Consigne:
D'après le texte sur le projet de loi asile et immigration ci-dessous, répondez à chaque question sur une ligne, en reprenant les repères (a), (b), (c).
(a) À quelle date le projet de loi a-t-il été présenté au Conseil des ministres ?
(b) Quels acteurs pointent le projet du doigt ?
(c) Qu'instaure principalement ce projet de loi ?

Le projet de loi asile et immigration, petit décryptage

Par le 15/03/2018 0 756 Views

Le projet de loi asile et immigration, présentée au Conseil des ministres du 21 février 2018, est au centre de nombreux débats. Les acteurs associatifs, le défenseur des droits, tous à l’unanimité la pointent du doigt. La cause, le durcissement qui semble émaner de la part du gouvernement sur les futures politiques d’immigration. Un recul des droits est consacré et va, en cas d’adoption par le Parlement, considérablement dégrader la situation d’un très grand nombre de personnes étrangères sur le territoire français, par un affaiblissement de garanties et droits fondamentaux. S’il est vrai que certaines mesures protectrices semblent bien présentes, ce projet de loi instaure principalement un renforcement des restrictions, de contrôles qui conduisent à restreindre l’entrée, mais aussi à expulser et à bannir.

[Enregistrements d'un jeu de données de pointage]
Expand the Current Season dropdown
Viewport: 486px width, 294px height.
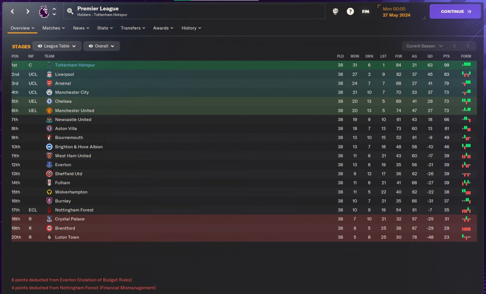point(424,46)
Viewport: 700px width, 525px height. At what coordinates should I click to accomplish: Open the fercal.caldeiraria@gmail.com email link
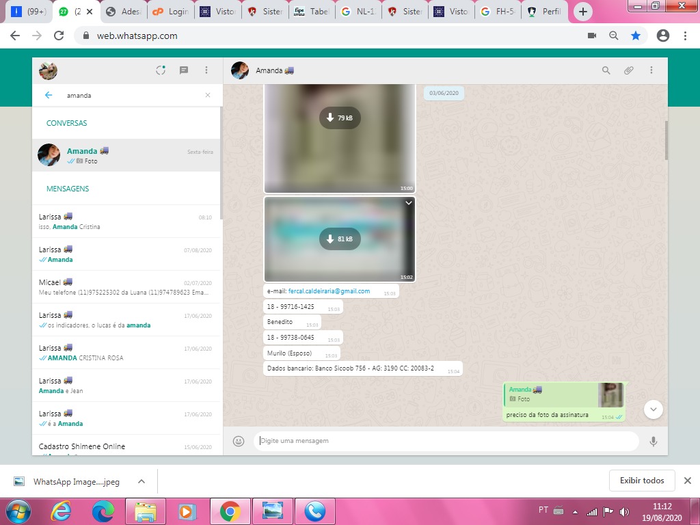coord(329,291)
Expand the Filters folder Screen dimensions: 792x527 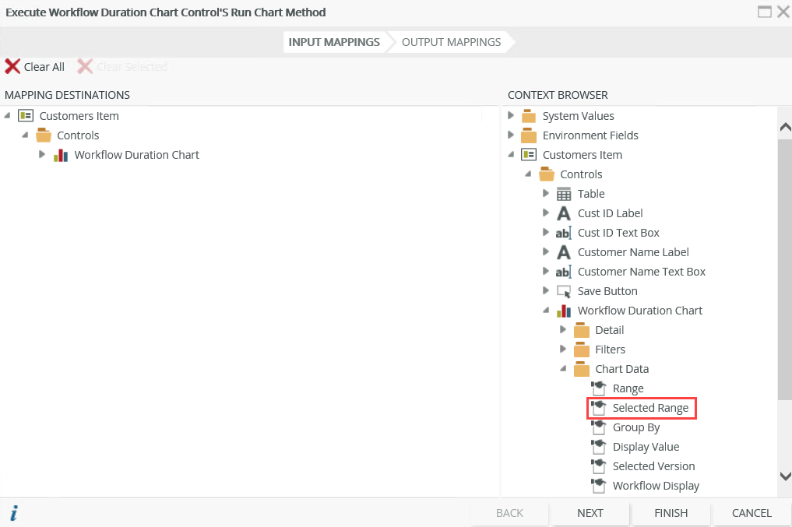click(562, 349)
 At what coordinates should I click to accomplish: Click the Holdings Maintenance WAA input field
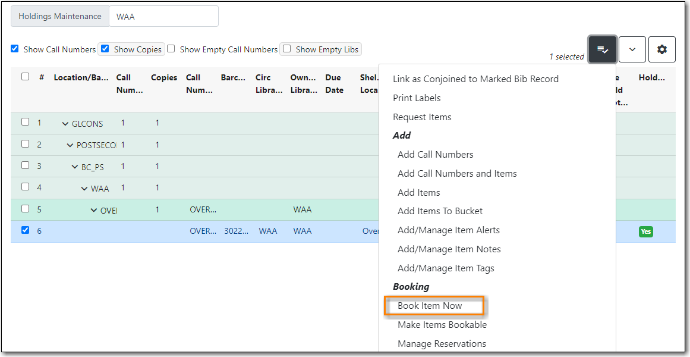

Réponse attendue:
(a) Le 21 février 2018.
(b) Les acteurs associatifs et le défenseur des droits.
(c) Un renforcement des restrictions et des contrôles, qui conduisent à restreindre l'entrée, mais aussi à expulser et à bannir.